I wish those were the only tedious parts. The standard workflow for testing kernels on our staging machines is to build Debian packages — which takes a couple of hours at minimum — install them across several servers, and then set up the test environment on each freshly booted kernel. I managed to cut most of that out by building the kernel from source directly on the servers instead of packaging it. Because the parts I am changing are loadable modules, I can rebuild and reload just those modules without rebooting at all. The scaffolding mostly disappears, and I get to stay in the reasoning instead of waiting on builds.

I had spent a few weeks researching strong consistency for replicated storage, trying to pin down what guarantee the map-version work actually needs. That led me to add Raft-like replicated log to RMR. I wrote the basic skeleton code and kept my attention on the design, The design documentation grew as the conversation went on. The agent built the tests out from there, tests first, and then settled into the test-fix loop and got stuck.

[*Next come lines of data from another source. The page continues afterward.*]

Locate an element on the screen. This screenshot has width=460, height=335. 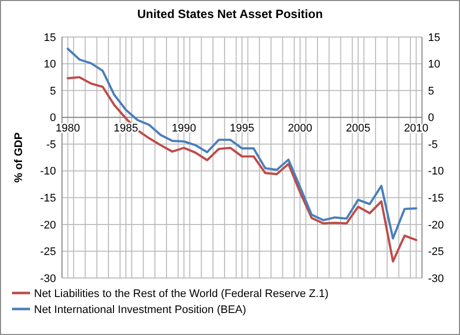
y-tick-label: -10 is located at coordinates (48, 172).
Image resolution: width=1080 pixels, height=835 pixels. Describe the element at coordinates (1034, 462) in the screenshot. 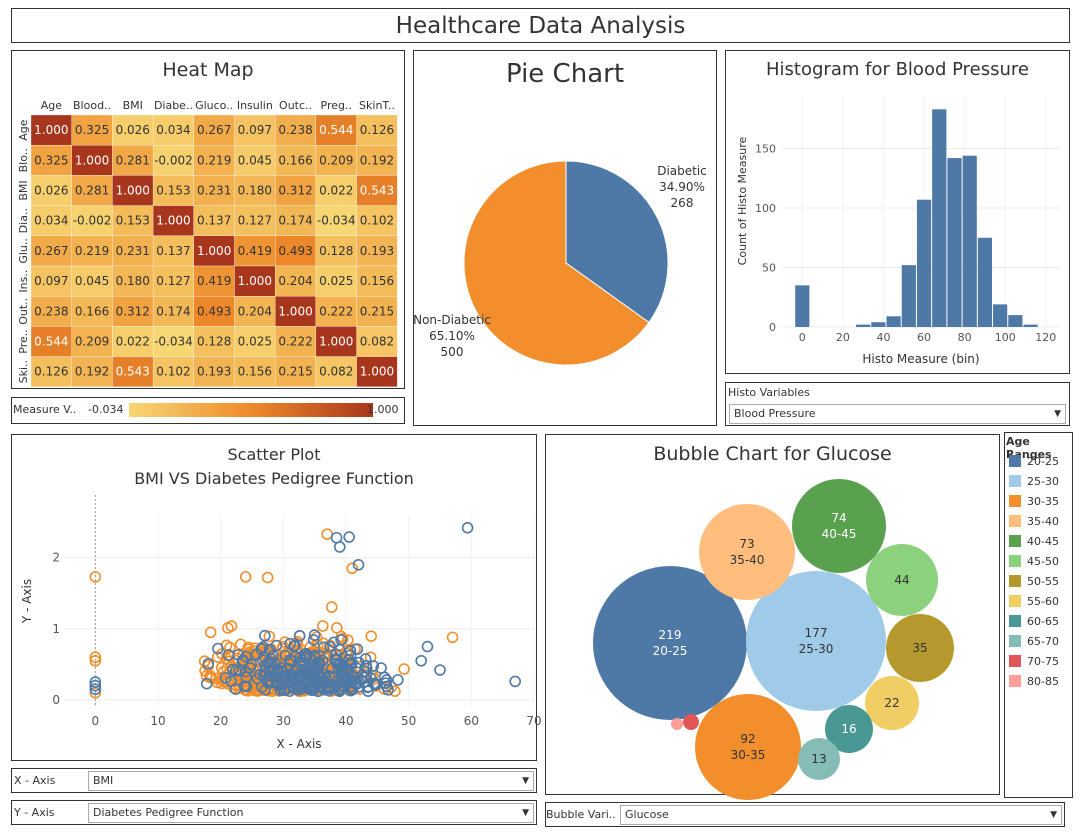

I see `age-legend-item: 20-25` at that location.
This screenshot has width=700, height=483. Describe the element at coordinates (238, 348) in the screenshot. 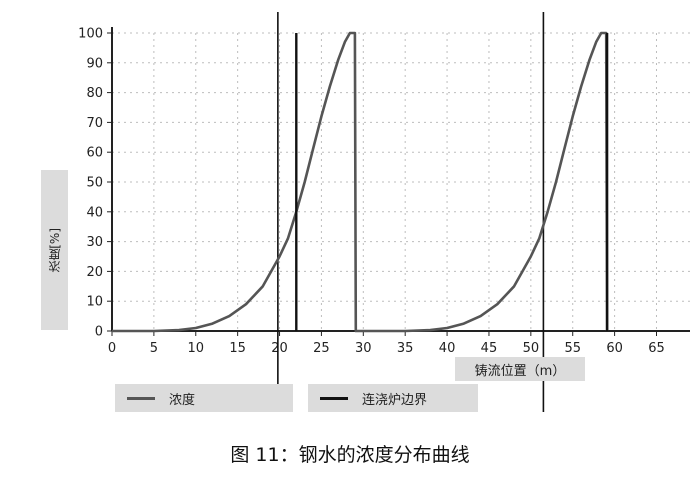

I see `x-tick-label: 15` at that location.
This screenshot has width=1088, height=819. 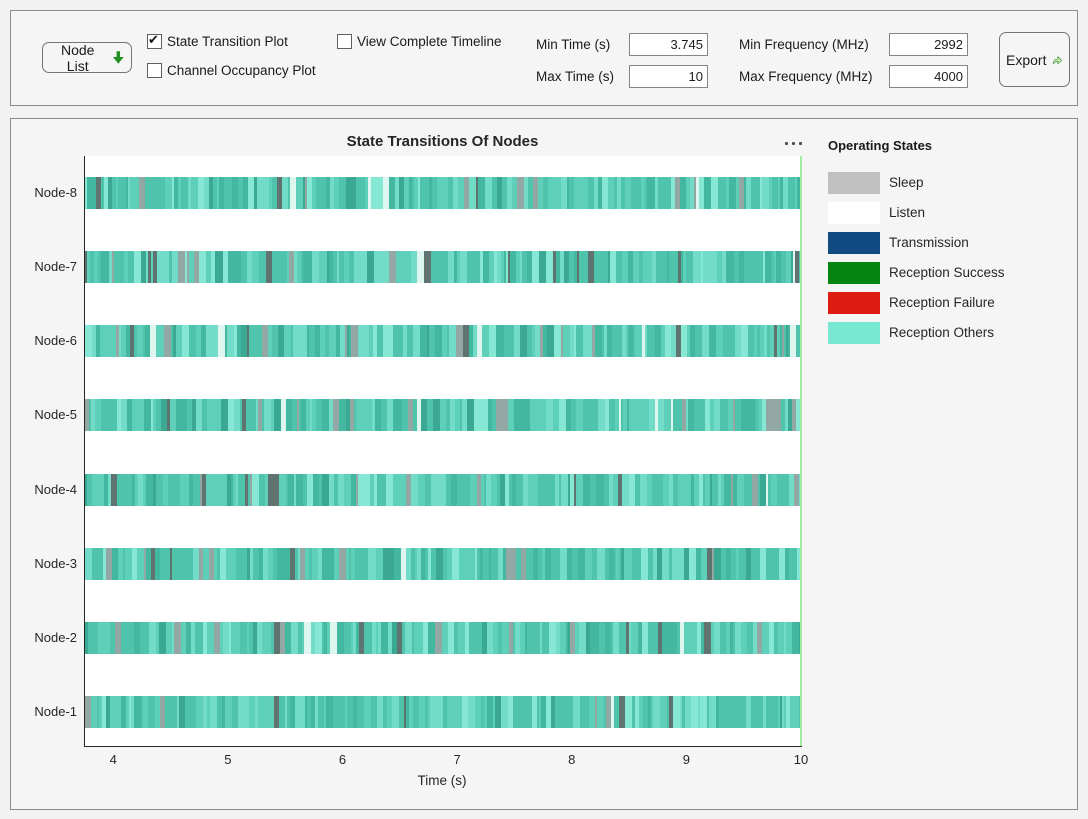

Log-length-as-freshness works only because it smuggles in a total order, and producing that order forced rules that do not fit our topology: the connected-to-client election rule, the term-inflation guard, solo-commit versus quorum. Most of the recent effort went into debugging those Raft mechanics rather than the freshness problem I set out to solve, which was the first sign I was heading the wrong way.

The realization is that strong consistency and version control are two different problems, and I had been treating them as one. Version control asks which node holds the freshest data and how to resync the rest. It is an after-the-fact question, answered during recovery by map_ver, log length, or DRBD-style generation identifiers. Strong consistency asks whether all writers agree on the in-set at the moment they set or clear a dirty bit, so that the maps never diverge to begin with. So the map-version effort was aimed at the wrong axis. The design needs to be revisited starting from the consistency requirement, with version control kept as a separate concern.